Task item> Return every line in the items below that contains the string "should". Case counts.
[Opening Listed records section]
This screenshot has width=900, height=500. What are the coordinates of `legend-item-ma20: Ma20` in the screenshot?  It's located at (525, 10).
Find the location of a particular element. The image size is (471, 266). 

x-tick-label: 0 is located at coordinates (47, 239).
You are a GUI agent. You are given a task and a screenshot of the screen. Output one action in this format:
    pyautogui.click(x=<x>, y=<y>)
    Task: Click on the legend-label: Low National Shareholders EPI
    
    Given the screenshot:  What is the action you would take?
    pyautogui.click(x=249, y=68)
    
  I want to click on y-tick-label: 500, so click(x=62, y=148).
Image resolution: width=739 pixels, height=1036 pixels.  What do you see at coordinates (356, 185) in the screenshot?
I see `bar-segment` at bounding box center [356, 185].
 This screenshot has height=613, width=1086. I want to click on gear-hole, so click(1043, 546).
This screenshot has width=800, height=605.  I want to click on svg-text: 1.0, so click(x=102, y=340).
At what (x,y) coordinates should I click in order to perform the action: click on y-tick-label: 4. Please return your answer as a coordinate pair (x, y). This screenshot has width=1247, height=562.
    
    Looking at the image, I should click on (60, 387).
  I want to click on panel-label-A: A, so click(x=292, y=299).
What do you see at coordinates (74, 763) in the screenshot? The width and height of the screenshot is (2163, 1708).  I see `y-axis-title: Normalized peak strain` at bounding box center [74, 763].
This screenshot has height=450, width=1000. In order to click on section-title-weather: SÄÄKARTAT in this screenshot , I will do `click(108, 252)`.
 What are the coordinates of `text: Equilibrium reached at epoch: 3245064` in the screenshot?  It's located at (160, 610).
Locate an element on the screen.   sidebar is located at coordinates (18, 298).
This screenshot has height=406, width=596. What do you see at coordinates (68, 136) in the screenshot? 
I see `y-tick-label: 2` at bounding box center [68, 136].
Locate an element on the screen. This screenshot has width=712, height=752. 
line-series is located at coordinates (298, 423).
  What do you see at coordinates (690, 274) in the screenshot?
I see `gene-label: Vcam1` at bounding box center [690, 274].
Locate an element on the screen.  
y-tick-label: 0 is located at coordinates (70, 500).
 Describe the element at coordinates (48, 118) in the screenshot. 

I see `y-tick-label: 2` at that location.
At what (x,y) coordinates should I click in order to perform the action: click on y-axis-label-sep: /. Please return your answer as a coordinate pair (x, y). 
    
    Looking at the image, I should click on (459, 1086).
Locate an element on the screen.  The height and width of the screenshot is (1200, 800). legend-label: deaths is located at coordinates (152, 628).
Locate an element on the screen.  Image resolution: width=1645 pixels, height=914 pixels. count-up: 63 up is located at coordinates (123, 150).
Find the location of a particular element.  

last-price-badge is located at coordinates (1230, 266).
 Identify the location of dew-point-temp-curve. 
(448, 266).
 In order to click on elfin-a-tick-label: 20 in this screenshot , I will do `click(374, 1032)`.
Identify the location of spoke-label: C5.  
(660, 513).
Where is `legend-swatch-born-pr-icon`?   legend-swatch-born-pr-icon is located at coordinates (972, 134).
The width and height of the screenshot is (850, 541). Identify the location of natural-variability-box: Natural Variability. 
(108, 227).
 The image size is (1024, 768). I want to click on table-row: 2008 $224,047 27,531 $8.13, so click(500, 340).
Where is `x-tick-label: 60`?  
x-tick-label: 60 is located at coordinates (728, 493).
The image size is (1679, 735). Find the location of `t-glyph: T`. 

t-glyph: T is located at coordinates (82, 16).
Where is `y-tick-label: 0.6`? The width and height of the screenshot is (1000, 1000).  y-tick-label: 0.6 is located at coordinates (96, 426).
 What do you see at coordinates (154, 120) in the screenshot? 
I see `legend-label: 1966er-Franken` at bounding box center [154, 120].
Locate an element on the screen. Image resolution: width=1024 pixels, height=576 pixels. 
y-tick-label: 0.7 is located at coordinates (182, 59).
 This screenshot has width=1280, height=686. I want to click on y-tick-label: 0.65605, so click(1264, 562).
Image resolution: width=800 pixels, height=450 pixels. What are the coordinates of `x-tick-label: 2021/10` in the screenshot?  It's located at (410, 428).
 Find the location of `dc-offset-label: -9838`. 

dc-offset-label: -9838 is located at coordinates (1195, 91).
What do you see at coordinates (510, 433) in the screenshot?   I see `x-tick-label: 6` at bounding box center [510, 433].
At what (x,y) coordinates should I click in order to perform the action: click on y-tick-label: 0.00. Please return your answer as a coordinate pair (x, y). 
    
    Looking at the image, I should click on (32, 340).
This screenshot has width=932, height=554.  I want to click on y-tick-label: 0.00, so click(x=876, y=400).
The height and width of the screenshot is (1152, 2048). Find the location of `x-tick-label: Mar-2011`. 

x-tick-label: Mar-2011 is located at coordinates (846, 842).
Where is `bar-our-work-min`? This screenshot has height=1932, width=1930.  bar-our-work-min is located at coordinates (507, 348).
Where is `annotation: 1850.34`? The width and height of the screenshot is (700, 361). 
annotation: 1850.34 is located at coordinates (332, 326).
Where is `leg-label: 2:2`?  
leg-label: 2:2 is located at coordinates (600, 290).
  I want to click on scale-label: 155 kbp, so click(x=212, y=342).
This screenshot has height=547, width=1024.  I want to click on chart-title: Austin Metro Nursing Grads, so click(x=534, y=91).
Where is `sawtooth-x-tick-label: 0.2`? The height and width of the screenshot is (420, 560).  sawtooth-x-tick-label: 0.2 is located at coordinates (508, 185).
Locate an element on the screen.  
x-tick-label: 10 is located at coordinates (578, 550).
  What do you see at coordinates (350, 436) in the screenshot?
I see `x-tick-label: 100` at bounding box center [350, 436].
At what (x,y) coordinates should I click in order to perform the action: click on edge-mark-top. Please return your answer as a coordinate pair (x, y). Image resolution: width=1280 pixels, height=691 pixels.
[Closing Listed records section]
Exercise response>
At what (x,y) coordinates should I click in order to perform the action: click on y-tick-label: 4. Please return your answer as a coordinate pair (x, y). This screenshot has width=1247, height=562.
    Looking at the image, I should click on (60, 387).
At what (x,y) coordinates should I click in order to perform the action: click on y-axis-label-sep: /. Please return your answer as a coordinate pair (x, y). 
    Looking at the image, I should click on (459, 1086).
At what (x,y) coordinates should I click in order to perform the action: click on y-tick-label: 0.00. Please return your answer as a coordinate pair (x, y). 
    Looking at the image, I should click on (32, 340).
At what (x,y) coordinates should I click in order to perform the action: click on edge-mark-top. Please return your answer as a coordinate pair (x, y). Image resolution: width=1280 pixels, height=691 pixels.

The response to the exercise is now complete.